China and over 50 countries expresses grave concerns over discrimination against African and Asians

On behalf of more than 50 countries, China expressed grave concerns over the systemic racism, racial discrimination and hate crimes against minorities, particularly Africans and people of African descent, Asians and people of Asian descent, at the 47th session of the United Nations Human Rights Council on Monday.

“I have the honor to speak on behalf of a group of countries. This year marks the 20th anniversary of the Durban Declaration and Programme of Action, yet the fight against racism, racial discrimination, xenophobia, and related intolerance remains a long and arduous task,” said Ambassador Chen Xu, permanent representative of China to the United Nations office in Geneva and other international organizations in Switzerland.

Chen noted that China and these countries support multilateral human rights bodies to root out the causes of systemic racism and structural racial discrimination, eliminate legacies of slavery, transatlantic slave trade, colonialism and labor trafficking, and welcome the High Commissioner’s report to the Human Rights Council.

Michelle Bachelet, UN High Commissioner for Human Rights, said that “the murder of George Floyd was a tipping point, which shifted the world’s attention to the human rights violation routinely endured by Africans and people of African descent.

“In some States, people of African descent are more likely to live in poverty, earn lower wages, occupy less-skilled positions, and face unequal access to adequate housing and quality health-care. In the area of law enforcement, the report focuses on lethal incidents where there has been a strikingly consistent failure to see justice done,” said Bachelet.

Bachelet also noted there were 190 deaths of Africans and people of African descent at the hands of law enforcement officials, 98% of which took place in Europe, Latin America and North America.

“In light of these profound and wide-ranging injustices, there is an urgent need to confront the legacies of enslavement, the transatlantic slave trade, colonialism and successive racially discriminatory policies and systems, and to seek reparatory justice. Despite some initiatives towards truth-seeking, and limited forms of reparations -including memorialization, acknowledgements, apologies and litigation – our research could not find a single example of a State that has comprehensively reckoned with the past or accounted for its impacts on the lives of people of African descent today,” said Bachelet.

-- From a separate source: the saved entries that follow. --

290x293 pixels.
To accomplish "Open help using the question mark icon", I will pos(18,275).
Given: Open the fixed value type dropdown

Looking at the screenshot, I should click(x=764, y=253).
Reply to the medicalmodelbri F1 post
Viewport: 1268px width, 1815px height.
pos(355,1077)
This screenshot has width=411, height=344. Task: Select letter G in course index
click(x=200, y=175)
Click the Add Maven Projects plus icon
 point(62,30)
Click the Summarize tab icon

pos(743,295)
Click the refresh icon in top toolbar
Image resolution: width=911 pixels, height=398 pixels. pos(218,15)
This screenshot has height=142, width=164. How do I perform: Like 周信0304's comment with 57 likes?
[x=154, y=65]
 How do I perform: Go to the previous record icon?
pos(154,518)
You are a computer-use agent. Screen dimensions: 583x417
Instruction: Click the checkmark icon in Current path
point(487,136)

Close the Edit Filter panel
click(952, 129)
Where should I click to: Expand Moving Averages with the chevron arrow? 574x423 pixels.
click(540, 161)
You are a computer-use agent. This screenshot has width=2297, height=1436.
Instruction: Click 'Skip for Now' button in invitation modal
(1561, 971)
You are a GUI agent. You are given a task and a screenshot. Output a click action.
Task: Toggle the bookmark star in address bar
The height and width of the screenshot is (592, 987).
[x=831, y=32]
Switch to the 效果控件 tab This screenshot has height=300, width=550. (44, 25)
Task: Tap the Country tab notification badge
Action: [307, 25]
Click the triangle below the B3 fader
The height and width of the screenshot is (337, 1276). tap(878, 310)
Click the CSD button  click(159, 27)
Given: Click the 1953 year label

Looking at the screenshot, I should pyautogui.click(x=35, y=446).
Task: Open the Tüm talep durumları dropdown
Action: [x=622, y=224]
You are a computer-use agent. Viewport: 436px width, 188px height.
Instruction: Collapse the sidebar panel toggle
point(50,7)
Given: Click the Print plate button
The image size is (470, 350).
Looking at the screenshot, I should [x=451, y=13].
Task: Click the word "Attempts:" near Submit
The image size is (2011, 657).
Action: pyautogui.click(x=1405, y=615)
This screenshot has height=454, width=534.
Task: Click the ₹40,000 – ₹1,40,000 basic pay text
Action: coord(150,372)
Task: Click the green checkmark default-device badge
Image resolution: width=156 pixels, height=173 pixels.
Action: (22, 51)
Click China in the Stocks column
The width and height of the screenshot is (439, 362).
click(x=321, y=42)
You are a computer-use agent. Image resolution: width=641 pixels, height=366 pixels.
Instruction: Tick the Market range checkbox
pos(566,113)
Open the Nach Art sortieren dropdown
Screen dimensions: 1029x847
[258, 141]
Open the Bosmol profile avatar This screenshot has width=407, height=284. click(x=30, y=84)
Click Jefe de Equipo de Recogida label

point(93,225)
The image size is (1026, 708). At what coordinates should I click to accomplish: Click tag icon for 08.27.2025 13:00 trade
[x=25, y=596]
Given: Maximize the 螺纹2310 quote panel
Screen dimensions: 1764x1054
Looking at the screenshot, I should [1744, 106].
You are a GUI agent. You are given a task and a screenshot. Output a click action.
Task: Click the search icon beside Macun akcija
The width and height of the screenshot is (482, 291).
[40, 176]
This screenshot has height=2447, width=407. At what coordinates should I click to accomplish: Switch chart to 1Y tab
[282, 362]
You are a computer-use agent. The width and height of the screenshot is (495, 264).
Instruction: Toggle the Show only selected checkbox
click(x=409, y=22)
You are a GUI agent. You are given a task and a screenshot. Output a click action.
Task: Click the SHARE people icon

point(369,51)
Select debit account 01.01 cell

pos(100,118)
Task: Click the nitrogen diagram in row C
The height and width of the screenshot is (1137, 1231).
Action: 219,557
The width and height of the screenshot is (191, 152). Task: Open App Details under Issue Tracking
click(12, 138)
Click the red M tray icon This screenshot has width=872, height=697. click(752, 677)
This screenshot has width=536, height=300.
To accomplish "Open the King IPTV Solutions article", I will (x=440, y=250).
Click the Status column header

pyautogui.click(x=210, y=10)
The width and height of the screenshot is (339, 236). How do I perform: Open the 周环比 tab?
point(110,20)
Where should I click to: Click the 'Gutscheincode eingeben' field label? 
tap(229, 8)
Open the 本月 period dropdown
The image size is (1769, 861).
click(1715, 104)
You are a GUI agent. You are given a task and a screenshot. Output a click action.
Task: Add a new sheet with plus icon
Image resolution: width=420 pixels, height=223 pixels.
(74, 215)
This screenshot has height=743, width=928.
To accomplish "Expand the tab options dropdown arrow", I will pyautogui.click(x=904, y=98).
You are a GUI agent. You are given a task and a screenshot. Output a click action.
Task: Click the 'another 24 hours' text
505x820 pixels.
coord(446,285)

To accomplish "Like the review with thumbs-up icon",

Chen Xu, the Chinese ambassador, called for greater efforts to combat racial discrimination and hate crime against Asians and people of Asian descent. He urged political and public figures to stop racist remarks, and to fully guarantee the rights of Asians and people of Asian descent.

“We also call on multilateral human rights mechanisms to pay close attention to the above-mentioned issues and consider proper actions,” he said.

Moreover, Chinese representative also pointed out in another speech that politicians and media in the US, UK, Canada, Australia and EU countries should also be blamed for their inflammatory remarks in adding oil to hate crimes and race discrimination against Asians and people of Asian descent.

Many countries and organizations, including African countries, the Organization of Islamic Cooperation and Arabic countries also criticized systemic race discriminations and urged related countries to implement the Durban Declaration and Programme of Action, eliminate the influence of enslavement, the transatlantic slave trade and colonialism, end police violence, stop spreading inflammatory remarks on discrimination, and take measures to protect the human rights of Africans and people of African descent and Asians and people of Asian descent.